Tech’s language bubble may be part of the problem: It might help if we stop referring to people who utilize tech as users or the product and remember that they’re the customers, plain and simple, whether the product itself is free or not. Whether it’s investors or advertisers who are paying the bills, it’s still about eyeballs, which are almost always attached to people/customers, who are ultimately the reason why someone is paying your bills.
Technology led to a huge shift in the work landscape. Welcome to The Emergent Era, said Beth Comstock, which she calls “a time defined by the rapid waning of our legacy institutions, even though their replacements haven’t scaled up yet. We’re in that messy, sometimes anxious, and ambiguous space between the old and the new.”
According to Comstock, the Internet of Things will be the printing press of our time, connecting the planet en masse as did mass print in its time. Again, Brexit and the US elections came up; “The mixture of motives epitomize the positive and negative impulses of life in The Emergent Era.”
And more importantly, the disconnect between tech and those outside of its bubble, as the ‘new’ cloaks itself in hyperbole and hubris, if not disdain for those outside of its orb – or accepted age range.
While the printing press helped to educate and inform, tech is far more invasive – and pervasive – in our lives, whether we like it or not. Mass printing was opt in and not bidirectional: no one was listening to your private conversations, which might have had nothing at all to do with what you were reading in the papers.
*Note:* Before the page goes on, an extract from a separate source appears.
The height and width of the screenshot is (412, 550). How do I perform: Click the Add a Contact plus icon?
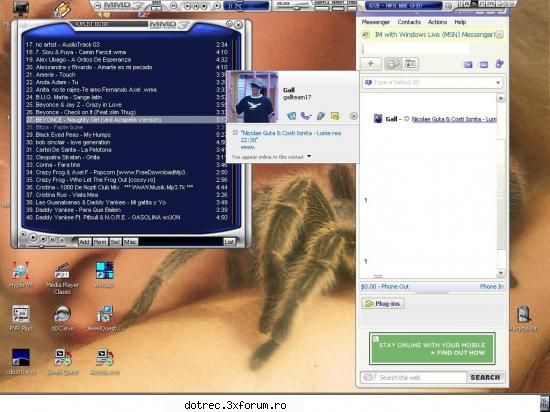click(370, 64)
In case you missed it, Uber can now track passengers’ locations after they are dropped off – even if the app is closed.
What’s not being discussed widely are issues like monopolistic practices (Amazon’s Growing Stranglehold On The U.S. Economy), false algorithms and what amounts to deceptive accounting (Facebook, and it has been going on for quite some time), and what we’ll call naked unicorns (Uber: The taxi unicorn’s new clothes It’s not just Uber’s “innovation” claims which are questionable, it’s potentially the entire business model.), all of which have led to vast accumulations of wealth in the hands of the few, literally at the expense – and loss of privacy – of the many.
Comstock uses an ant analogy in describing societal changes, since ants have the most complex social structures after humans, but when it comes to technology and its influences, it’s not about ants adapting and going about their business but rather more like bees in a hive. How many queens are there in a hive, after all? Only one prevails in each and therein lies the rub. What to speak of, in the case of tech, the worker bees who were made redundant and kicked off the island. At the end of the day, technology has been moving towards displacement and control, and as any scientist well knows, for every action there is a reaction.
What to speak of tech’s hive mind.
“Silicon Valley’s biggest failing is not poor marketing of its products, or follow-through on promises, but, rather, the distinct lack of empathy for those whose lives are disturbed by its technological wizardry,” said Malik.
In other words, the tech sector’s bubble just burst. Whether one calls them users or customers, at the end of the day, people are people – and the customer is always right, as the tech sector recently learned, the hard way. And speaking of hives and turnabout being fair play, that’s gotta sting. Onward and forward.